[Stored records]
——
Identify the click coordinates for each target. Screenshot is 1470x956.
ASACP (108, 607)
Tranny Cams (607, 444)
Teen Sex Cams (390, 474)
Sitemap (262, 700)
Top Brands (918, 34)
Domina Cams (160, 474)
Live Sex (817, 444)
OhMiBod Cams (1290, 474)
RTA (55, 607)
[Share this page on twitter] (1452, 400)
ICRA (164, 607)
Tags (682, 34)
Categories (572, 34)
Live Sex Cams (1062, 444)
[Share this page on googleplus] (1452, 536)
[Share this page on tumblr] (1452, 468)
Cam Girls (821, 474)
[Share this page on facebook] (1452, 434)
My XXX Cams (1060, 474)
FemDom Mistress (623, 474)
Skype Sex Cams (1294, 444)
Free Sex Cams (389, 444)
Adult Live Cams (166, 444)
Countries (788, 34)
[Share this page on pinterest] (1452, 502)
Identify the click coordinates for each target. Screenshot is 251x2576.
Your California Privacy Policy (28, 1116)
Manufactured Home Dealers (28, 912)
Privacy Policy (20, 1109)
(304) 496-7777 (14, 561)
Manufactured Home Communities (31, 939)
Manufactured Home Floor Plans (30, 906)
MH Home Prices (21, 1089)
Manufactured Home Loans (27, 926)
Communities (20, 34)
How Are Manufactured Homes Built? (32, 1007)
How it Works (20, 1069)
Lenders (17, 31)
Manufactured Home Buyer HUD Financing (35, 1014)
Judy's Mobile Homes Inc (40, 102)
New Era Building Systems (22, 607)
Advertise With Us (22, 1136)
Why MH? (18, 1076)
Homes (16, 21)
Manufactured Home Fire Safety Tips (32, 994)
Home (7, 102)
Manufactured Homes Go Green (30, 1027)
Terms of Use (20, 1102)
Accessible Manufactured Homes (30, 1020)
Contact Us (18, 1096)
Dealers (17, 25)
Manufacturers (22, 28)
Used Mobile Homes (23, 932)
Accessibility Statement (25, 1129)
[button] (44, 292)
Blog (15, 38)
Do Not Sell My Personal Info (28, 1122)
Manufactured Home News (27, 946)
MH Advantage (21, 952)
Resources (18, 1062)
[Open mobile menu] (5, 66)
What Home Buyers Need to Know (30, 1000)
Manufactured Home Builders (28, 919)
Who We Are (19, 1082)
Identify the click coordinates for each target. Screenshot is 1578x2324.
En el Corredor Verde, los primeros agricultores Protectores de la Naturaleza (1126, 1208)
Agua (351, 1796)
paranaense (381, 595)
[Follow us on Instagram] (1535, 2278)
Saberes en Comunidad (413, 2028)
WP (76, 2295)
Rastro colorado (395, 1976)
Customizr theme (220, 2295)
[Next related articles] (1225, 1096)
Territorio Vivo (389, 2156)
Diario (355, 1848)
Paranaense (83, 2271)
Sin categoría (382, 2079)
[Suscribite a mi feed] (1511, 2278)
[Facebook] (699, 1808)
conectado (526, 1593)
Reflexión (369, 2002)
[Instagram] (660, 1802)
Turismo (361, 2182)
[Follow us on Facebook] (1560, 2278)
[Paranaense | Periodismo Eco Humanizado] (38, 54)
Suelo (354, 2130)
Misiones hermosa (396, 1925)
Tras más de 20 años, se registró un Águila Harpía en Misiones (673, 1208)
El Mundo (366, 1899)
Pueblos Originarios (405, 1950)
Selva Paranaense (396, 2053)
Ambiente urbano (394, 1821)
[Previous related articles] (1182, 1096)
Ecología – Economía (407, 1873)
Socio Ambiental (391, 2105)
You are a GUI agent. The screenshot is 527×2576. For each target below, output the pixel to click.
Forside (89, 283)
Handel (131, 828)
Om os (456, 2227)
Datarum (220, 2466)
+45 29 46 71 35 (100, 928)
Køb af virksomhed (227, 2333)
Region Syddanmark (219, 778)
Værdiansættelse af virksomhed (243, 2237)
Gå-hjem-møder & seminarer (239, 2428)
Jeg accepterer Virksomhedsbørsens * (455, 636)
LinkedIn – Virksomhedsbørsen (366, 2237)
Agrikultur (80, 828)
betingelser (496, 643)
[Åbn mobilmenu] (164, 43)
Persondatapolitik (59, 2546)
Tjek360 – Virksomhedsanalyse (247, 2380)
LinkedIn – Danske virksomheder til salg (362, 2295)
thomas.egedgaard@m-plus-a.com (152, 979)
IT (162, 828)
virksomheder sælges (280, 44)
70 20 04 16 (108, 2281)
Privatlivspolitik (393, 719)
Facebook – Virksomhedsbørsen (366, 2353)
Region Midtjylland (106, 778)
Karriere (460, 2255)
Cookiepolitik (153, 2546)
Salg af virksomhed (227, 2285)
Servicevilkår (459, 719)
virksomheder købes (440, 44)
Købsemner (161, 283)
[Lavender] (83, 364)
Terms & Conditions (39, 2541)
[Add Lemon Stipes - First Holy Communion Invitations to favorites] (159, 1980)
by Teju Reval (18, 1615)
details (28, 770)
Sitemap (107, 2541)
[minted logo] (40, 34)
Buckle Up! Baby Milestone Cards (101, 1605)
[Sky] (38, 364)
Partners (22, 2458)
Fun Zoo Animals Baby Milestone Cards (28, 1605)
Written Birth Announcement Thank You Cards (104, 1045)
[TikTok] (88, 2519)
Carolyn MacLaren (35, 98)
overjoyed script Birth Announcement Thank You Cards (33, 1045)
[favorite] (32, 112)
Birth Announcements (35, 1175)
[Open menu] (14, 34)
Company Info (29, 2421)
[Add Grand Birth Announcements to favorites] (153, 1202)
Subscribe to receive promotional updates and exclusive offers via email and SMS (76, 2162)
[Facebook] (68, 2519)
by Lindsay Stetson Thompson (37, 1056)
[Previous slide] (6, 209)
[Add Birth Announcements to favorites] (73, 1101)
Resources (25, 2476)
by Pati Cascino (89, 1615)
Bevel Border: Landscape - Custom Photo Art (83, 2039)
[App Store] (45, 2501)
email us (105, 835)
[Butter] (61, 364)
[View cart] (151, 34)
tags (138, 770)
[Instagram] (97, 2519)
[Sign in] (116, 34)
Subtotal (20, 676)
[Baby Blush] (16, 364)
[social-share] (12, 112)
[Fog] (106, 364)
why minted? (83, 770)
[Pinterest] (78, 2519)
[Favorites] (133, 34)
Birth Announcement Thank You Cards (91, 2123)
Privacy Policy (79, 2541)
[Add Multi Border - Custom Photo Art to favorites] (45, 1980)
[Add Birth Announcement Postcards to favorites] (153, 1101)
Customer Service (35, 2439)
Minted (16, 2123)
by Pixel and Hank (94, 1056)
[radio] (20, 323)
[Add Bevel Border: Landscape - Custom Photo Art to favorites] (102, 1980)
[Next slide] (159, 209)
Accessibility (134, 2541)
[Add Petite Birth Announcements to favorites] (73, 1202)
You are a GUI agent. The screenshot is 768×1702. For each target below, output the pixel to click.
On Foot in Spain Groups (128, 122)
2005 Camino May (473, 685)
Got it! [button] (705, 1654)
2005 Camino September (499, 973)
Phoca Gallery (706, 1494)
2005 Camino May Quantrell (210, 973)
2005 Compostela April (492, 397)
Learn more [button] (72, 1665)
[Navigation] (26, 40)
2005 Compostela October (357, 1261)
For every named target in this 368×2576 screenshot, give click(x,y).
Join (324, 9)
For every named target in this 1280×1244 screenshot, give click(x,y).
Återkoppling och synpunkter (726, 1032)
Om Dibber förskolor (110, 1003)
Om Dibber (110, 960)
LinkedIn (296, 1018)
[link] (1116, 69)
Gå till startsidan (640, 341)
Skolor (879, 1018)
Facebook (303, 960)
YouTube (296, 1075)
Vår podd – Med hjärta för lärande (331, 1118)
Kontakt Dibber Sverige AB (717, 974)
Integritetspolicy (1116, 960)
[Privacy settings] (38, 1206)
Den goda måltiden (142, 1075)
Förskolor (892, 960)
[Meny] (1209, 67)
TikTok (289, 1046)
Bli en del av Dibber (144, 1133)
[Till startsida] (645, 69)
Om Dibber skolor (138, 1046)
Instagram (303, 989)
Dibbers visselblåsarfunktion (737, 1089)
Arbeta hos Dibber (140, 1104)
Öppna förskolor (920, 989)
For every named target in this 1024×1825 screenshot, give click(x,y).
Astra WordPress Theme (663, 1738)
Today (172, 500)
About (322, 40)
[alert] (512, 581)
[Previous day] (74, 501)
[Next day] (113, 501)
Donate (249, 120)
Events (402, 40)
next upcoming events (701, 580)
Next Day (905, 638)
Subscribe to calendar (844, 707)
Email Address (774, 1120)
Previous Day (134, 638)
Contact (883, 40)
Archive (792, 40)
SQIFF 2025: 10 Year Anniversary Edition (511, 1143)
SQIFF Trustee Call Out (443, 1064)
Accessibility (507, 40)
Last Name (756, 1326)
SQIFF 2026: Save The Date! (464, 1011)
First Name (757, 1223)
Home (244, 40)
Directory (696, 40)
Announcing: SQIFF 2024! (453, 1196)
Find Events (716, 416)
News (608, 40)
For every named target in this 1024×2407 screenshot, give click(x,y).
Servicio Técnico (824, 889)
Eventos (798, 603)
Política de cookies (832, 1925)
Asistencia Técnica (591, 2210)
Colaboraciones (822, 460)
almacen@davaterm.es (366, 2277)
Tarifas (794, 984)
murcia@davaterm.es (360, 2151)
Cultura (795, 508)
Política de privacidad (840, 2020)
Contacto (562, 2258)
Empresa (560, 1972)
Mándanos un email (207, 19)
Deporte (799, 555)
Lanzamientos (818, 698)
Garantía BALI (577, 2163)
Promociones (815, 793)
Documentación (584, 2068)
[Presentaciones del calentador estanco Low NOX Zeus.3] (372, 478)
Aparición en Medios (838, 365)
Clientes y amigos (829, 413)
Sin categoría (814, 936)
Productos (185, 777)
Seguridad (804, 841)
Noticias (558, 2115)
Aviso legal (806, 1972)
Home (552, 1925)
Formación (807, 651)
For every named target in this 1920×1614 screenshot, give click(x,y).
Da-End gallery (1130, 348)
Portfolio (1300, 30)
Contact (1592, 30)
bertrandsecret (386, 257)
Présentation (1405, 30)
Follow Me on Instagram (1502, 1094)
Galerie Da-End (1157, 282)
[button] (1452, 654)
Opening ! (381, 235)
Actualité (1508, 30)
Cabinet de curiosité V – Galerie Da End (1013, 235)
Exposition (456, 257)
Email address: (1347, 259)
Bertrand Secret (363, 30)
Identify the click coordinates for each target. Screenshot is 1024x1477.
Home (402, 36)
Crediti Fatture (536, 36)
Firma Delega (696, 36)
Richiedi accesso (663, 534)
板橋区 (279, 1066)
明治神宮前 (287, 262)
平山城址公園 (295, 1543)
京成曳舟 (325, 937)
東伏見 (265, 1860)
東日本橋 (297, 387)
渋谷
——
**Exercise aim**
Of the entries above, repeat exactly the lines from the line with "virksomheder sælges (280, 44)" through the line with "[Previous slide] (6, 209)", both of them included.

**Response area**
virksomheder sælges (280, 44)
70 20 04 16 (108, 2281)
Privatlivspolitik (393, 719)
Facebook – Virksomhedsbørsen (366, 2353)
Region Midtjylland (106, 778)
Karriere (460, 2255)
Cookiepolitik (153, 2546)
Salg af virksomhed (227, 2285)
Servicevilkår (459, 719)
virksomheder købes (440, 44)
Købsemner (161, 283)
[Lavender] (83, 364)
Terms & Conditions (39, 2541)
[Add Lemon Stipes - First Holy Communion Invitations to favorites] (159, 1980)
by Teju Reval (18, 1615)
details (28, 770)
Sitemap (107, 2541)
[minted logo] (40, 34)
Buckle Up! Baby Milestone Cards (101, 1605)
[Sky] (38, 364)
Partners (22, 2458)
Fun Zoo Animals Baby Milestone Cards (28, 1605)
Written Birth Announcement Thank You Cards (104, 1045)
[TikTok] (88, 2519)
Carolyn MacLaren (35, 98)
overjoyed script Birth Announcement Thank You Cards (33, 1045)
[favorite] (32, 112)
Birth Announcements (35, 1175)
[Open menu] (14, 34)
Company Info (29, 2421)
[Add Grand Birth Announcements to favorites] (153, 1202)
Subscribe to receive promotional updates and exclusive offers via email and SMS (76, 2162)
[Facebook] (68, 2519)
by Lindsay Stetson Thompson (37, 1056)
[Previous slide] (6, 209)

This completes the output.